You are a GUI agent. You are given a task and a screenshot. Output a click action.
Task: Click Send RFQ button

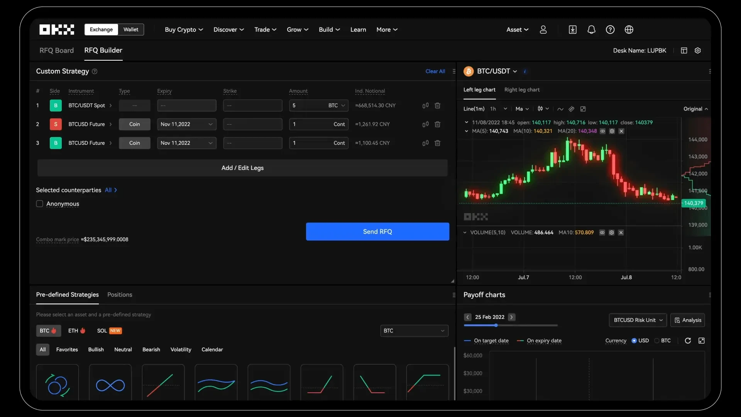pyautogui.click(x=377, y=232)
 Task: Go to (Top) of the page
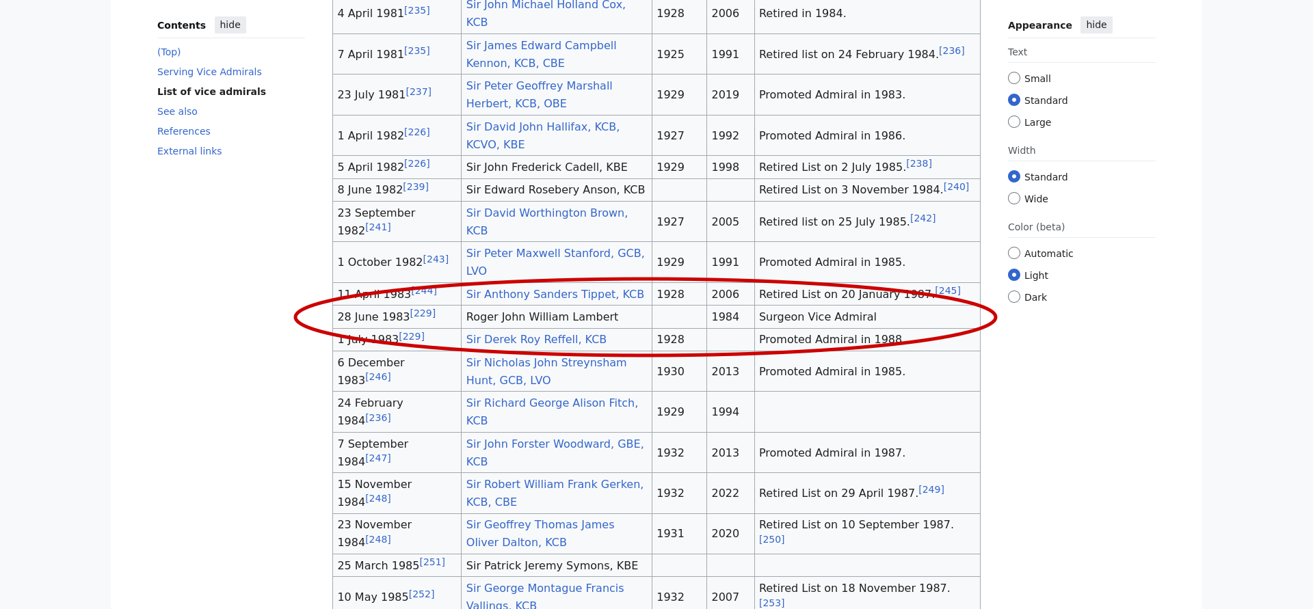pyautogui.click(x=169, y=52)
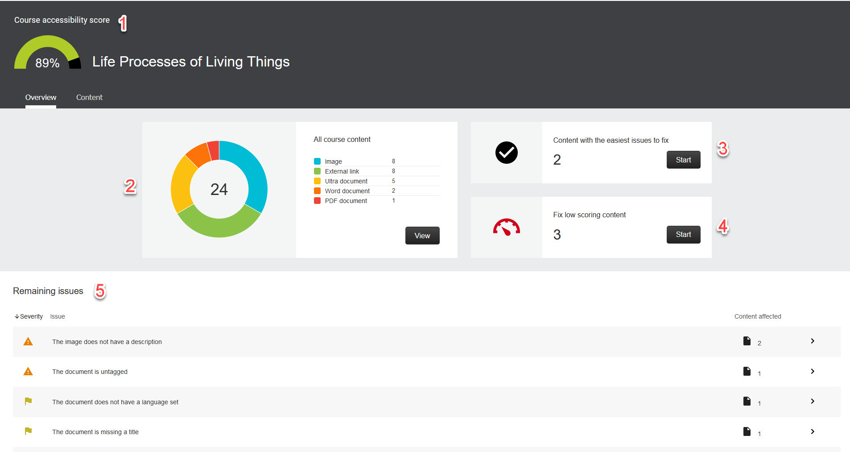The height and width of the screenshot is (452, 850).
Task: Click the orange Word document legend swatch
Action: click(x=317, y=191)
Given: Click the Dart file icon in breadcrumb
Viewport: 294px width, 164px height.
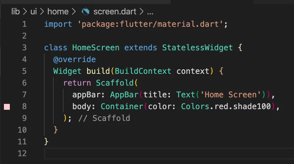Looking at the screenshot, I should 85,12.
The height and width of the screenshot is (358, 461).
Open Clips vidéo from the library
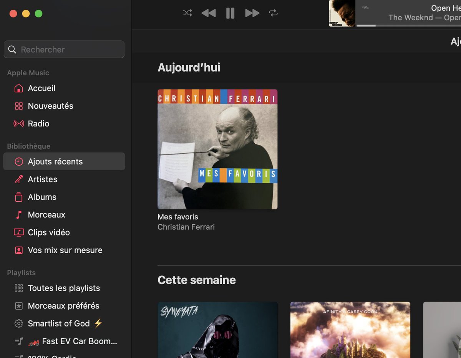(x=48, y=232)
::::::::
## Task description
Restate word for word the lines from the one containing "Viewport: 294px width, 164px height." through the end of the material above, both included, and nothing besides; drop the pictures.

## Finished exercise
Viewport: 294px width, 164px height.
Looking at the screenshot, I should 85,12.
The height and width of the screenshot is (358, 461).
Open Clips vidéo from the library
(x=48, y=232)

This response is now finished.